19.   Ms. Shaw provided no evidence, such as statements from either of the 2 witnesses, to support her claim of duress. On balance, I find Ms. Shaw has failed to prove she was coerced into signing the promissory note on October 31, 2020. So, I find the promissory note is a binding agreement between the parties.

20.   In February 8, 2021 text messages between Ms. Shaw and Mr. Varga’s representative, Ms. Shaw said she could not get the money to Mr. Varga because she could not contact him. She said she was told she was not allowed on the property. Ms. Shaw did not deny owing Mr. Varga money, or dispute the promissory note in the text messages.

21.   On balance, I find Ms. Shaw agreed to pay Mr. Varga a total of $2,850 by December 31, 2020, or forfeit the vehicle back to him, as set out in the October 31, 2020 promissory note. It is undisputed that Ms. Shaw has not paid Mr. Varga any money since then.

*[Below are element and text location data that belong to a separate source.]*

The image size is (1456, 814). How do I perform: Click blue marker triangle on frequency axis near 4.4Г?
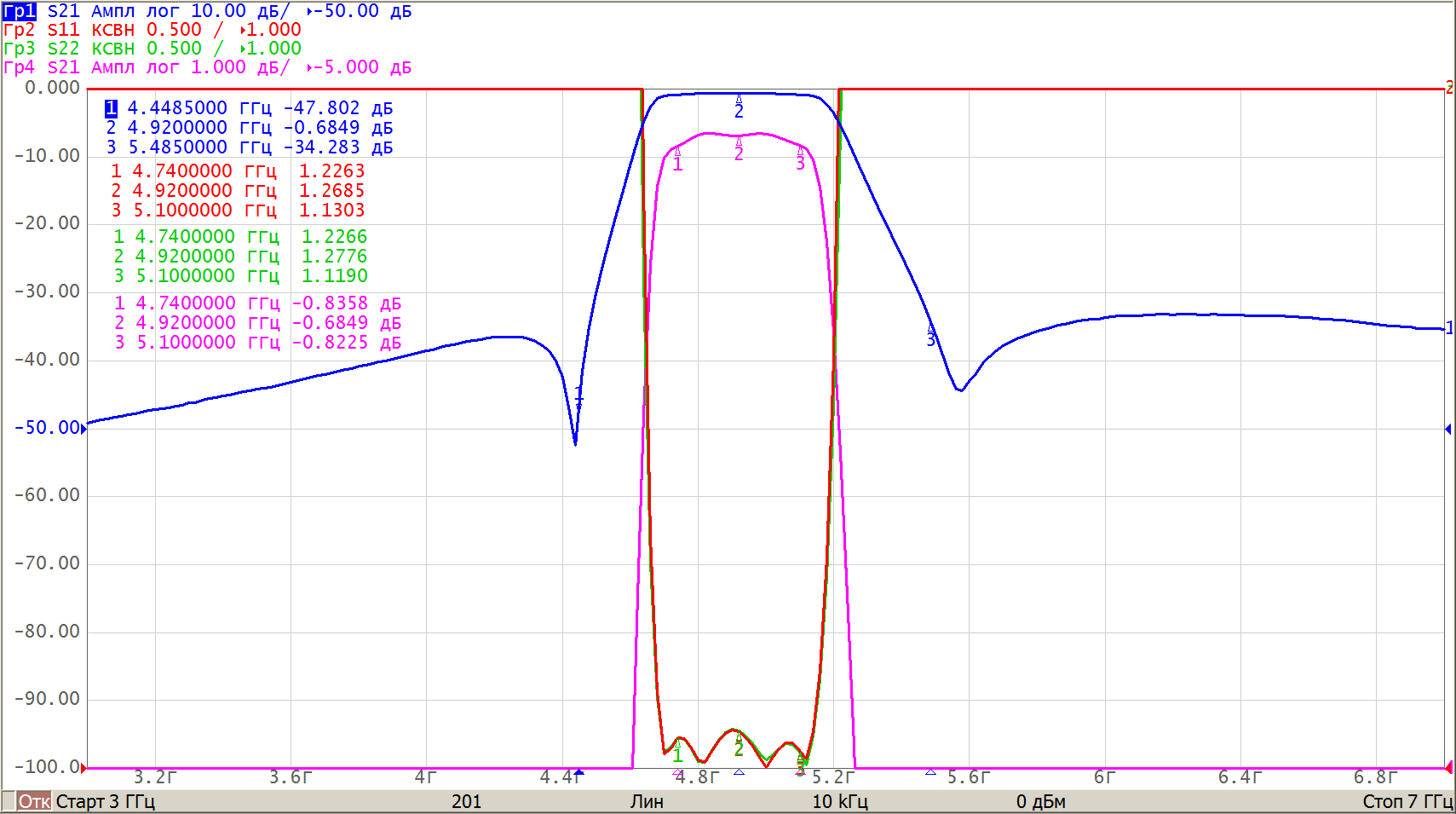578,772
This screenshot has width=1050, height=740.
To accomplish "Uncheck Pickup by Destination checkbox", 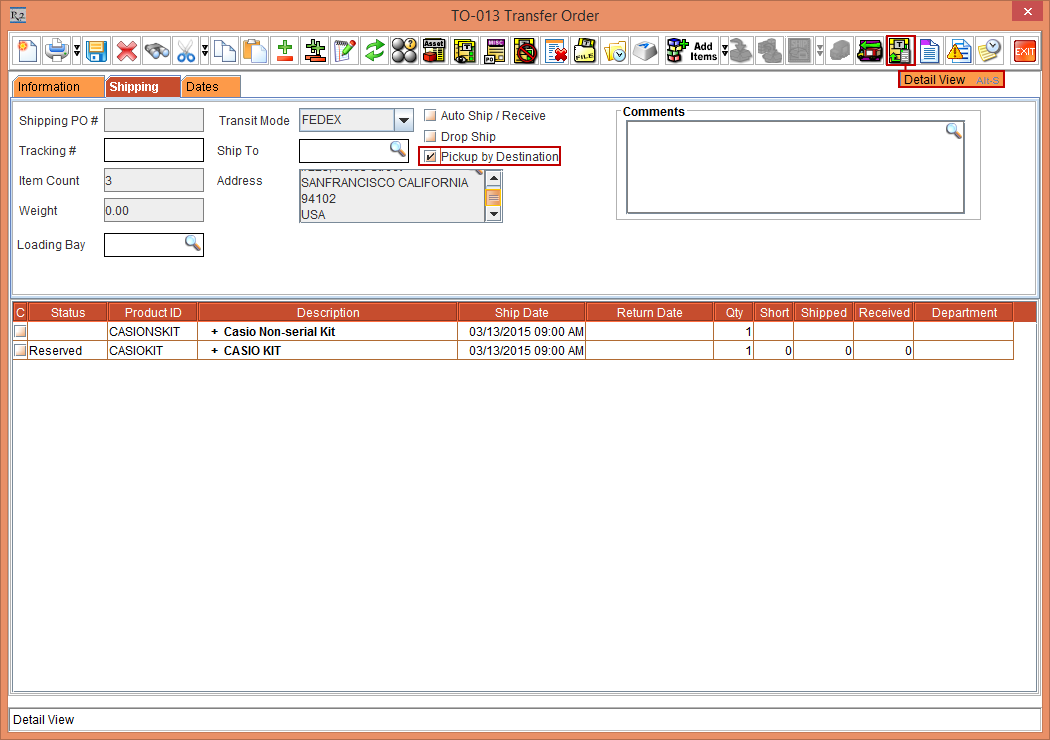I will click(x=430, y=157).
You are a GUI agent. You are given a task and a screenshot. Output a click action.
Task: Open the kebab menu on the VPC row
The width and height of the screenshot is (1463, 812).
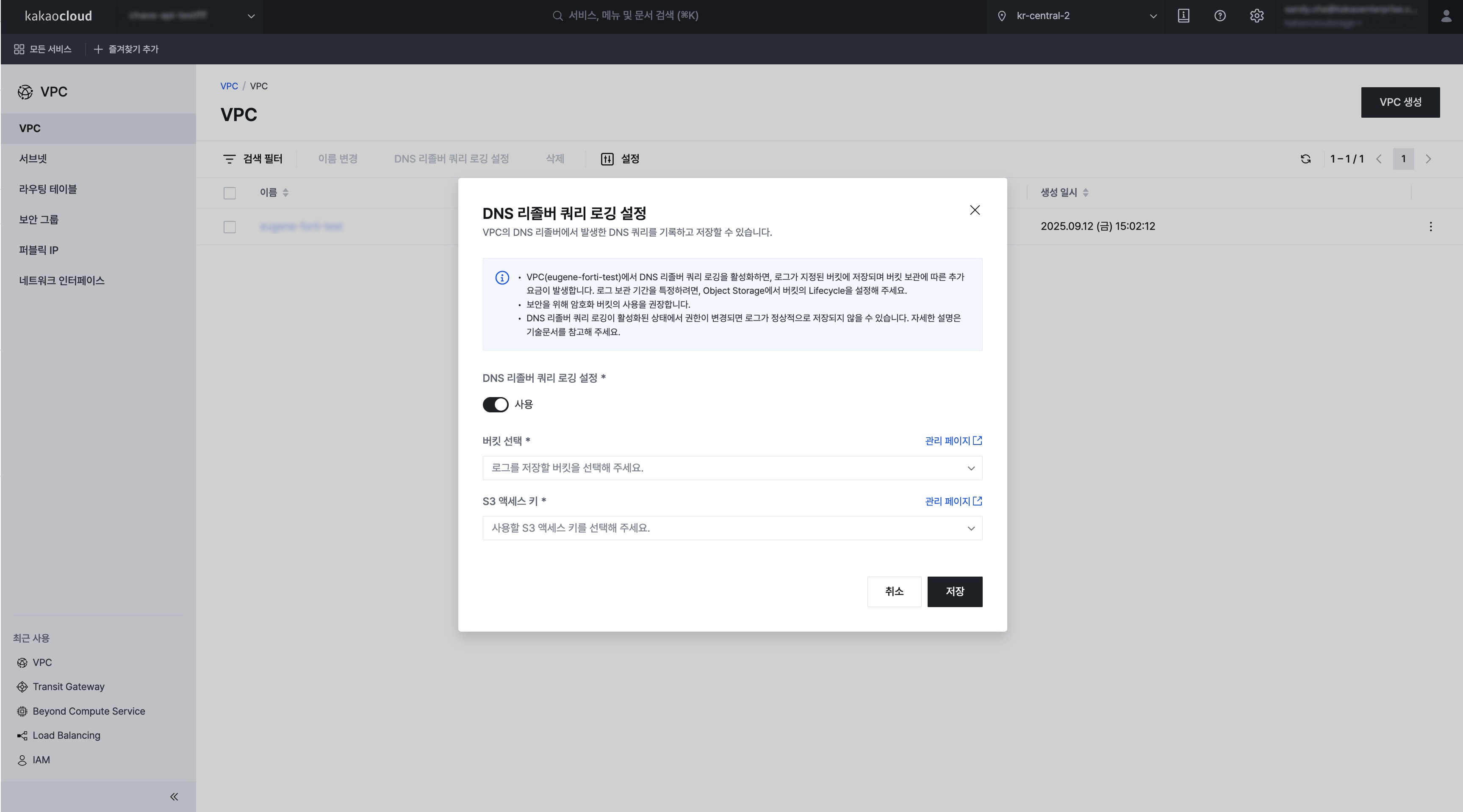(x=1431, y=226)
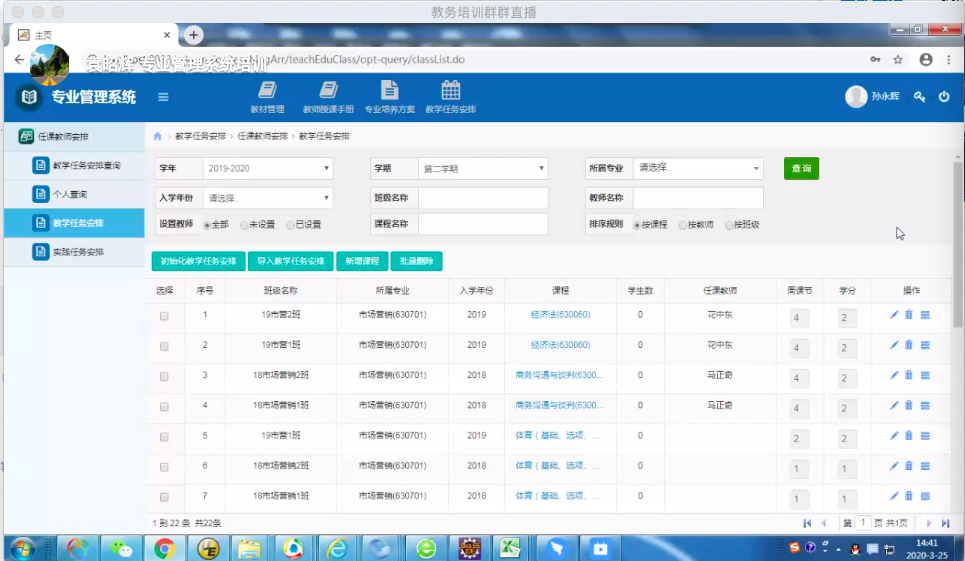Open the 教师授课手册 icon
This screenshot has height=561, width=965.
pyautogui.click(x=328, y=91)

22.   Section 118 of the CRTA allows me to make an order for specific performance of an agreement relating to personal property. I find the October 31, 2020 promissory note is such an agreement. So, I find I have the jurisdiction to enforce the promissory note and order Ms. Shaw to return the vehicle to Mr. Varga.

23.   Mr. Varga has asked for the return of the vehicle, rather than payment of the outstanding balance as a remedy here. He believes Ms. Shaw will not pay him any money, even if she is ordered to. Mr. Varga points out that Ms. Shaw was previously unemployed and had trouble paying her rent. In these circumstances, and given the October 31, 2020 agreement between the parties, I find it appropriate to order that Ms. Shaw return the vehicle to Mr. Varga, according to the terms of my order below.

24.   Under section 49 of the CRTA and CRT rules, the CRT will generally order an unsuccessful party to reimburse a successful party for CRT fees and reasonable dispute-related expenses. I see no reason in this case not to follow that general rule. I find Mr. Varga is entitled to reimbursement of $175 in CRT fees. He did not claim any dispute-related expenses.

ORDERS

25.   Within 30 days of the date of this order I order Ms. Shaw to return the 2005 Cadillac Escalade to Mr. Varga at his home or at a mutually agreed upon place and time, at Ms. Shaw’s expense. Both parties must comply with any applicable provincial or federal health orders in light of the COVID-19 pandemic, including any applicable social distancing advisories.

26.   I order Ms. Shaw to pay Mr. Varga $175 in CRT fees within 30 days.

27.   Mr. Varga is entitled to post-judgment interest under the Court Order Interest Act, as applicable.

28.   Under section 48 of the CRTA, the CRT will not provide the parties with the Order giving final effect to this decision until the time for making a notice of objection under section 56.1(2) has expired and no notice of objection has been made. The time for filing a notice of objection is 28 days after the party receives notice of the CRT’s final decision. The Province of British Columbia has enacted a provision under the COVID-19 Related Measures Act which says that statutory decision makers, like the CRT, may waive, extend or suspend mandatory time periods. This provision is expected to be in effect until 90 days after the state of emergency declared on March 18, 2020 ends, but the Province may shorten or extend the 90-day timeline at any time. A party should contact the CRT as soon as possible if they want to ask the CRT to consider waiving, suspending or extending the mandatory time to file a Notice of Objection.


 

29.   Under section 58.1 of the CRTA, a validated copy of the CRT’s order can be enforced through the Provincial Court of British Columbia. A CRT order can only be enforced if no objection has been made and the time for filing a notice of objection has passed. Once filed, a CRT order has the same force and effect as an order of the Provincial Court of British Columbia.